Depuis quelque temps, Sara Favriau s’intéresse à un concept populaire, le « marronnage », qui nourrit les corrélations de ses nombreuses recherches. Le mouvement du marronnage se déploie sur près de quatre siècles dans les Amériques et les archipels de l’océan Indien. Il s’est formé à partir du comportement de communautés clandestines, qui se camouflaient pour échapper aux «colons». Par exemple, le créole est une langue contournée et codifiée, et la capoeira oscille de façon ambivalente entre danse et combat. La forêt a un rôle primordial dans ce camouflage physique et intellectuel 1.

Dans l’exposition à la Galerie Maubert, Sara Favriau crée un ensemble d’œuvres qui attestent de cette tentative de détournement des forces de la nature pour déjouer la culture.

Miel, par exemple, investit le champ de l’histoire de l’art (J. Beuys), celui de la géopolitique (la Conquête de l’Ouest), mais aussi celui de l’anthropologie contemporaine (modernisme - animisme - totémisme), et enfin de l’histoire des sciences (le darwinisme). L’installation, composée de six œuvres, voyage de manière autonome et s’expose sans la présence de son créateur. Ses deux caisses de transport deviennent socles et conservent les traces des allers-retours (notamment celle d’une première exposition à Los Angeles lors de la résidence FLAX). Les essences de bois sélectionnées - bouleau, olivier et houx - ont été choisies en correspondance avec celles des bois historiquement importés sur le territoire californien. Ici, le matériau bois, autant que l’œuvre-bagage, questionnent la métamorphose d’une forme de vie en marchandise.

Le titre d’une autre œuvre, Bacille ou la résurrection, induit une relation entre la dénomination scientifique d’une bactérie (la Bacille, représentée en forme de bâtonnet) et la notion de vivant par la résurrection. Cette œuvre est un ensemble de branches de hêtres et de charmes, glanées dans la forêt de Fontainebleau durant le confinement de mars 2020. Ces branches ont été sculptées - poilées ! - et sont installées verticalement contre un mur en fonction de leur taille : ainsi, elles deviennent une valeur numéraire analytique. Leurs poils, curieusement, leur redonnent vie et émotion : la bactérie ici n’est ni menaçante, ni fataliste, mais bien vivante. Ce n’est pas la première fois que Sara Favriau se réfère à des courants populaires, afin de les transposer. Elle convoque leurs formes pour mettre en dialogue des sculptures et des installations : une cabane, une pirogue, des fétiches, un arc, un arbre… «Je développe une pensée horizontale dans laquelle de nouvelles formes peuvent éclore de façon collégiale (les Arbres comme les Hommes). Introduisant le marronnage, Edouard Glissant, avec sa pensée du Tout-monde et de la Relation, nous présente un monde de mélange et de singularité. Un Tout-monde qui s’oppose à la simplification de la culture d’une société. Un métissage proche de l‘actuelle écologie des idées. Il est temps de prendre au mot Edouard Glissant, mêler ces propos à ceux d’Isabelle Stengers, Donna Haraway, Bernard Stiegler... Il est temps de mon côté, en tant que plasticienne, de les métisser pour leur donner une forme.»

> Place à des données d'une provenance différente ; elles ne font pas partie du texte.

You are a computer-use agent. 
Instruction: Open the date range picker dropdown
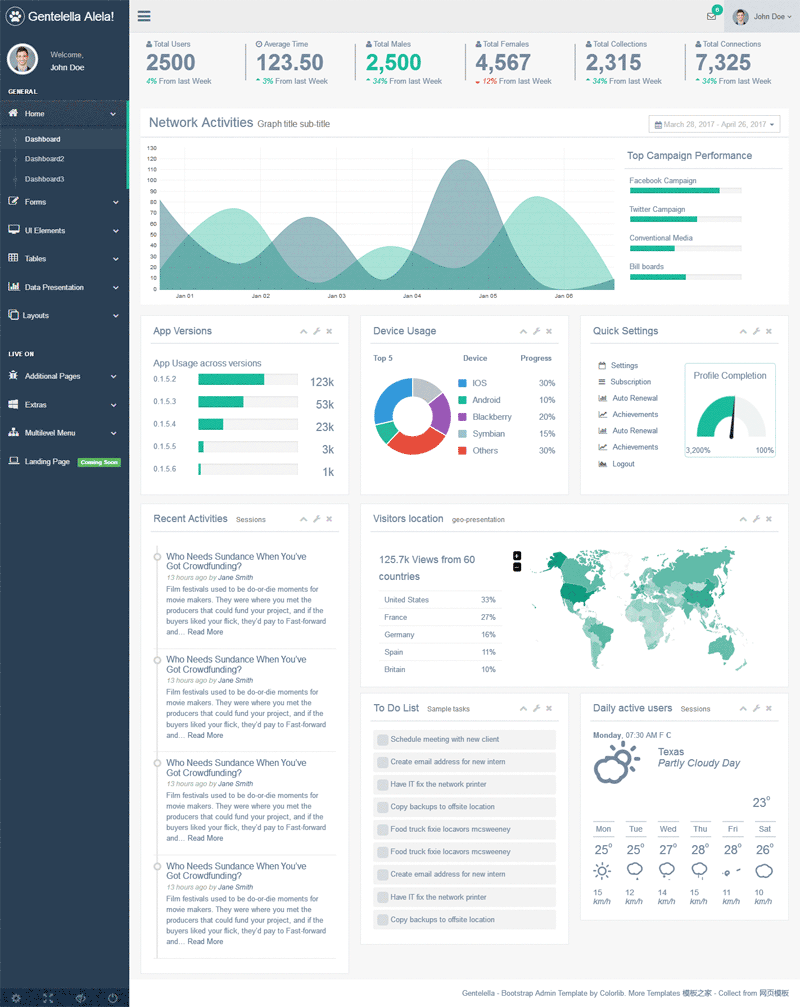[x=714, y=124]
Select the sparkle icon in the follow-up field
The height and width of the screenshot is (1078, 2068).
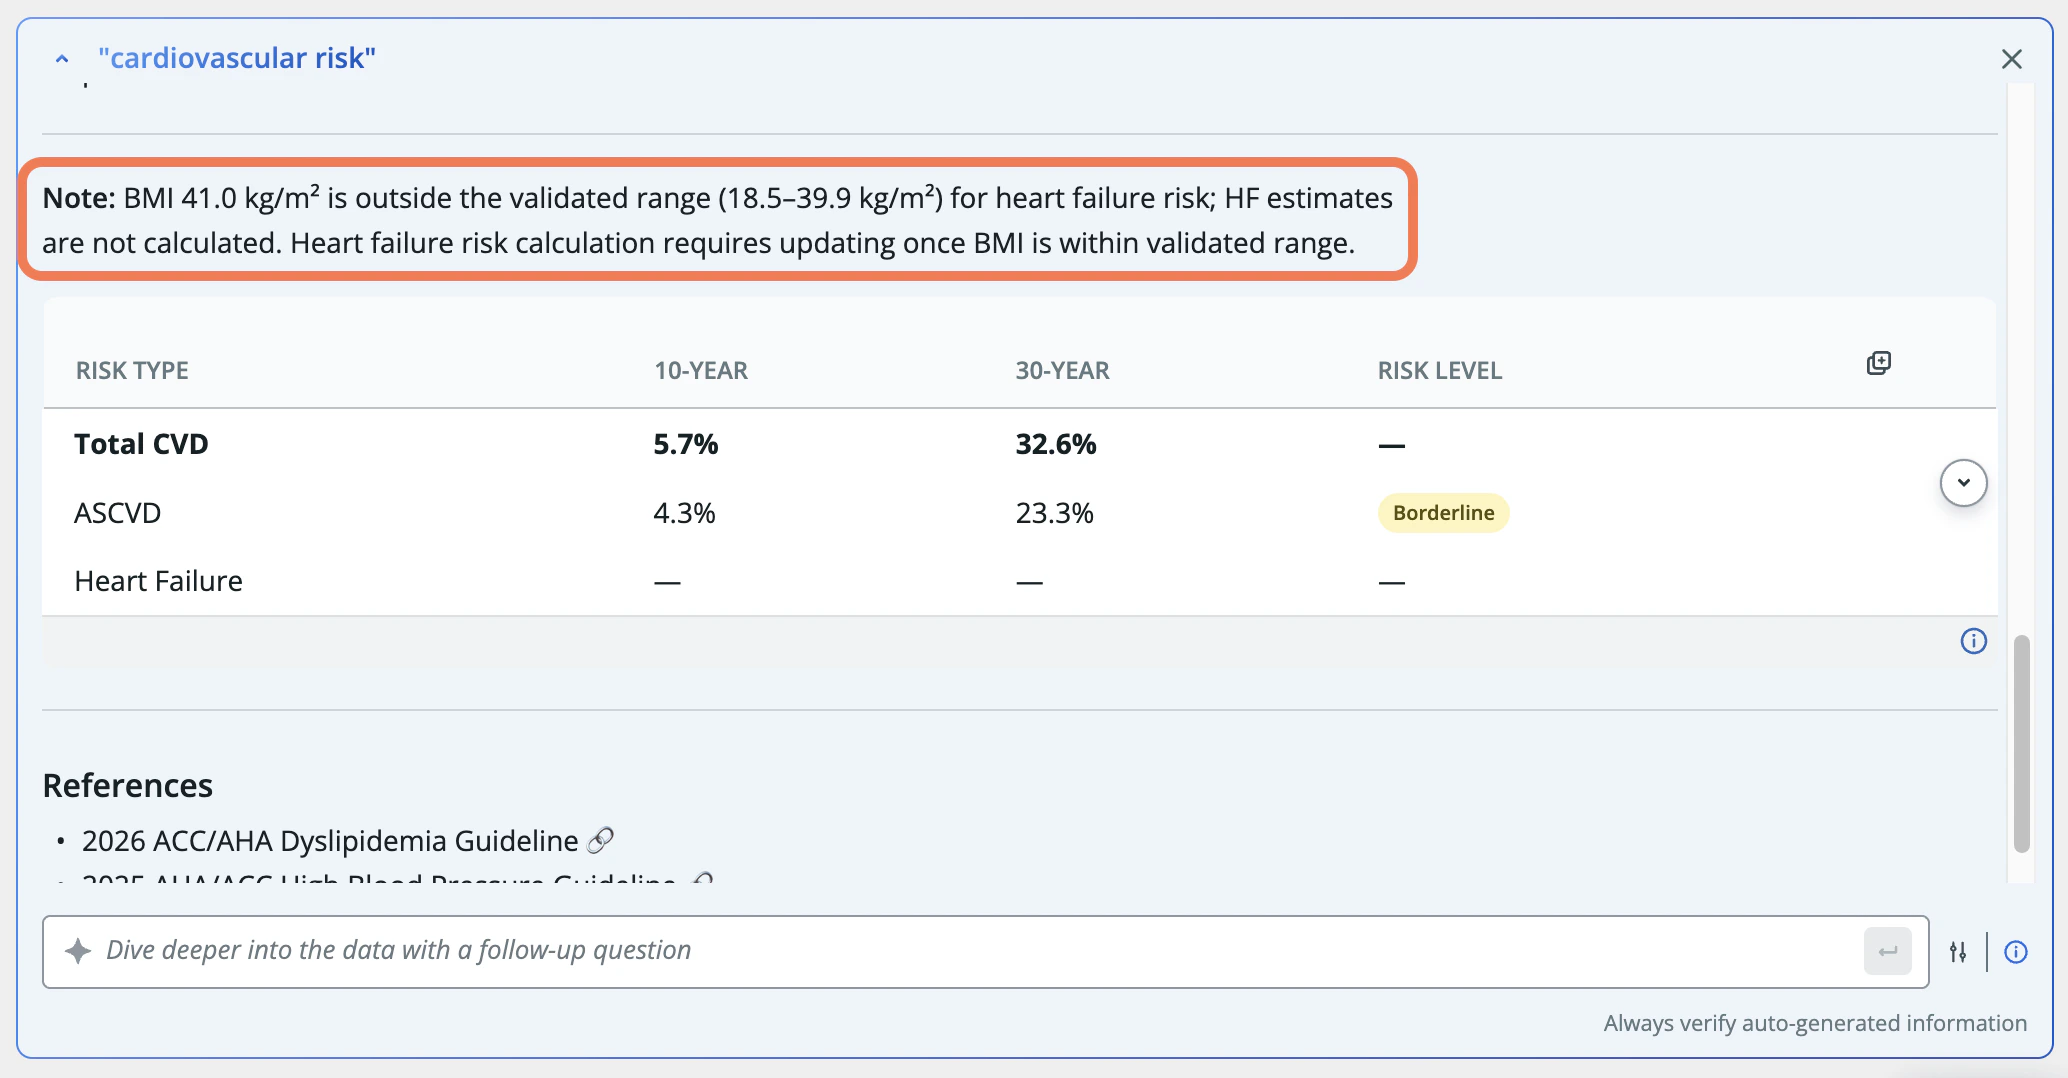click(x=77, y=950)
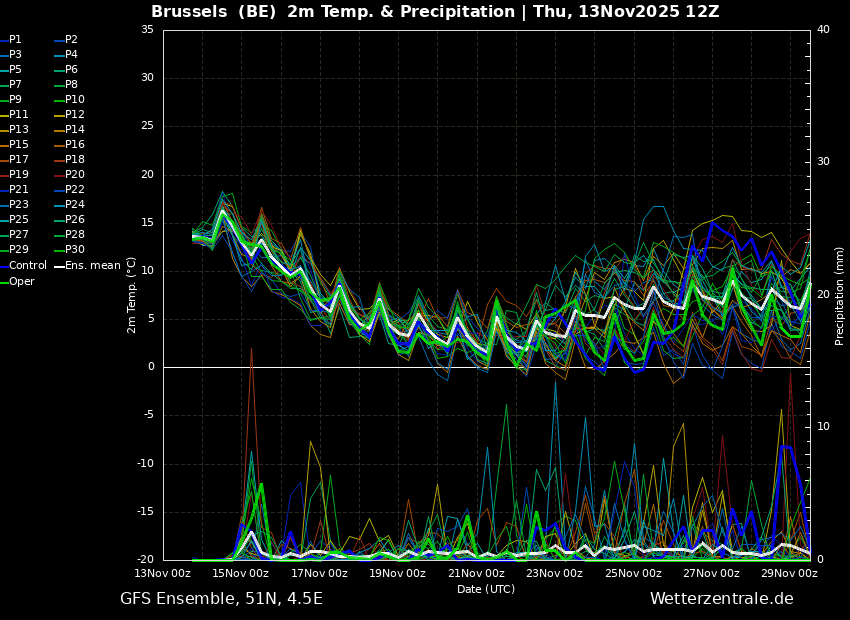Click the chart title Brussels (BE)
This screenshot has height=620, width=850.
tap(214, 11)
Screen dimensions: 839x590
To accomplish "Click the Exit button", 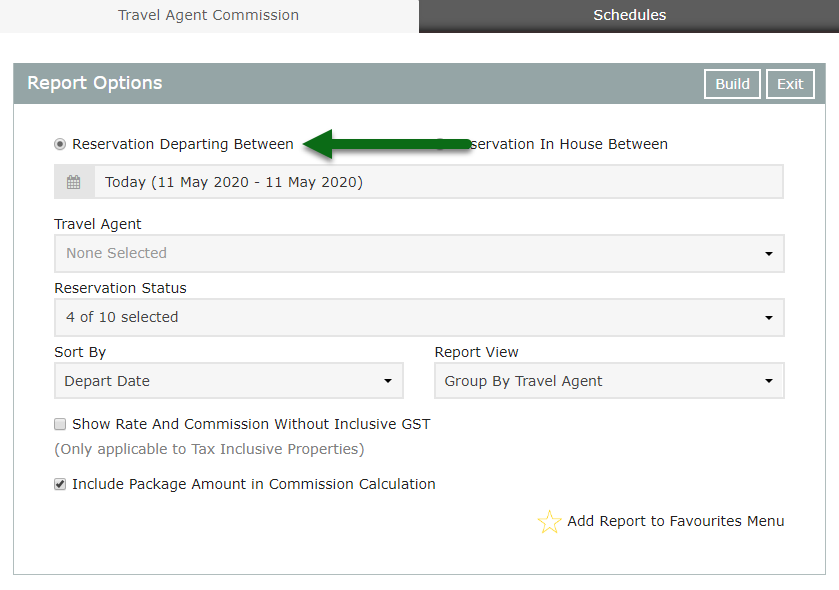I will [790, 84].
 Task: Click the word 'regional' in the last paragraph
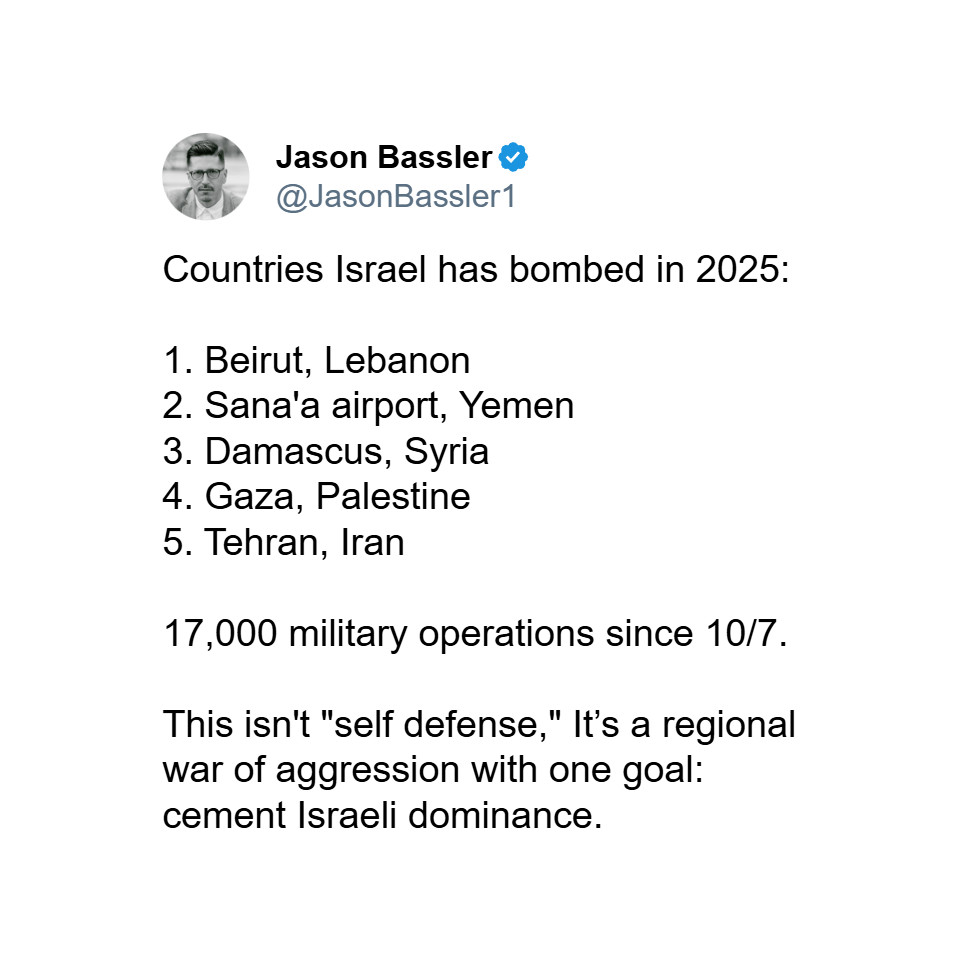[x=729, y=725]
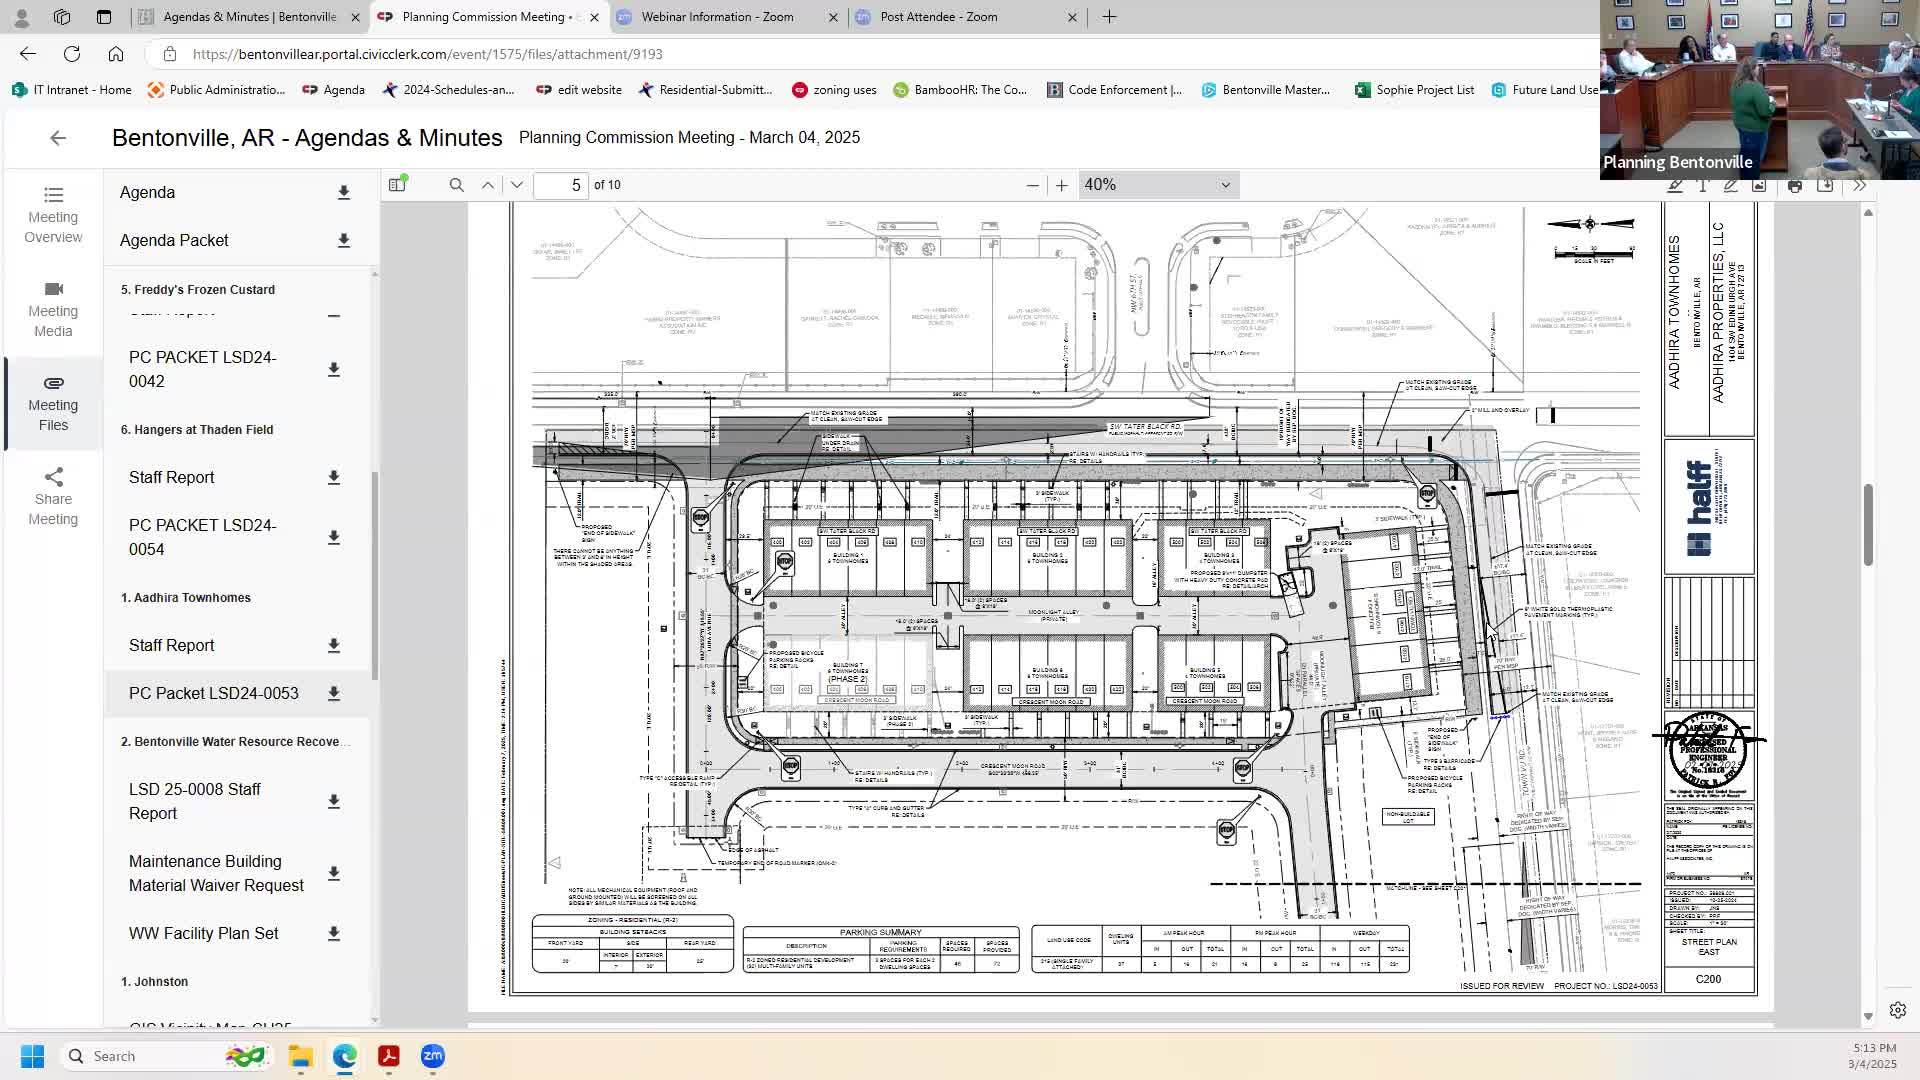Open Zoom app from taskbar
The height and width of the screenshot is (1080, 1920).
point(432,1056)
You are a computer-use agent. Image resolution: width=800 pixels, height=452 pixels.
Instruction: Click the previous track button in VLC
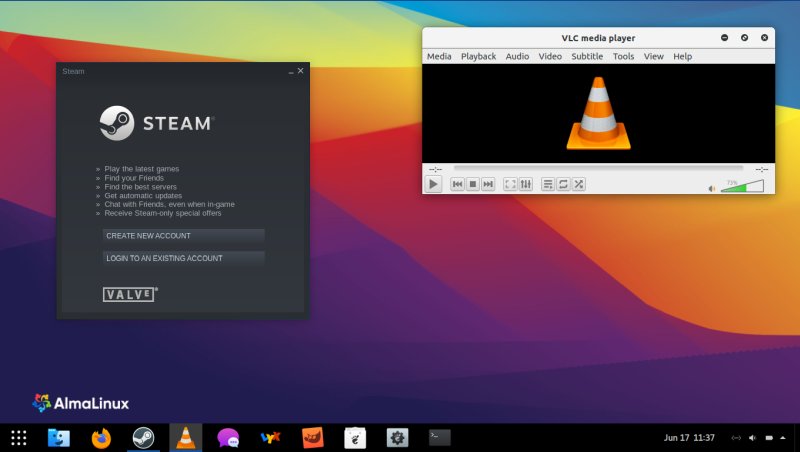(x=457, y=184)
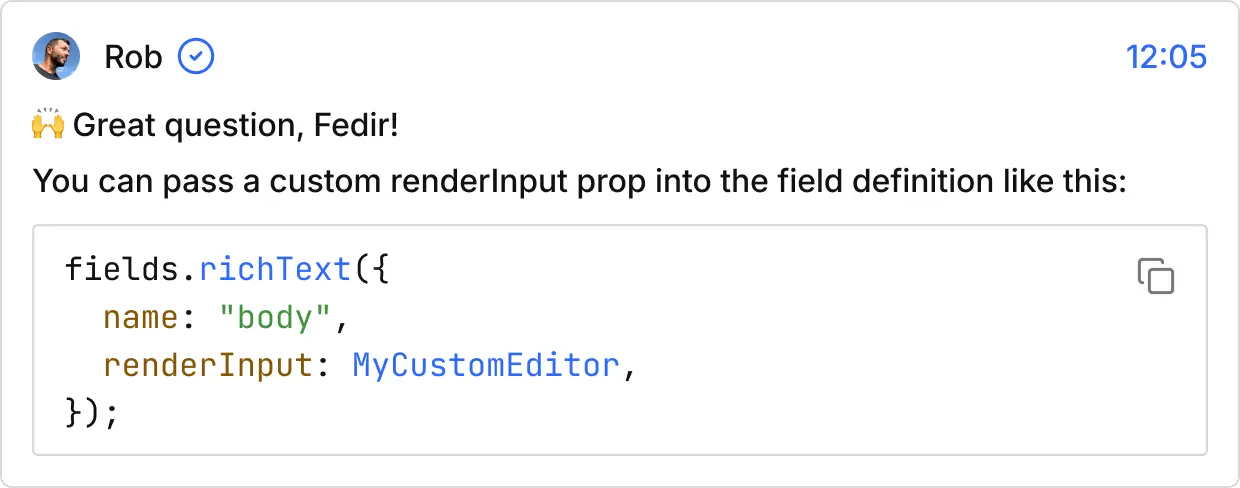Image resolution: width=1240 pixels, height=488 pixels.
Task: Click the "name" key in the code block
Action: coord(140,319)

1 « Les tactiques marronnes ne visent pas à renverser les pouvoirs institués, mais, au contraire, à déjouer les jeux de pouvoir qui nous amènent à reproduire, à mimer, à singer ce contre quoi nous nous battons. Le marronnage relève ainsi moins de la conquête que de la soustraction. (...) Dans les Amériques, les langues et cultures populaires comportent nombre de témoignages de la symbiose du marron et de la forêt. Les Aluku, Saramaka, N’dyuka et autres peuples marrons de Guyane française et du Surinam se désignent eux-mêmes comme les Businenge les «hommes de la forêt». Quant aux Créoles guyanais, ils utilisent l’expression lavi danbwa (la «vie dans bois») pour évoquer le marronnage.» (Lignes de fuite du marronnage, Dénètem Touam Bona)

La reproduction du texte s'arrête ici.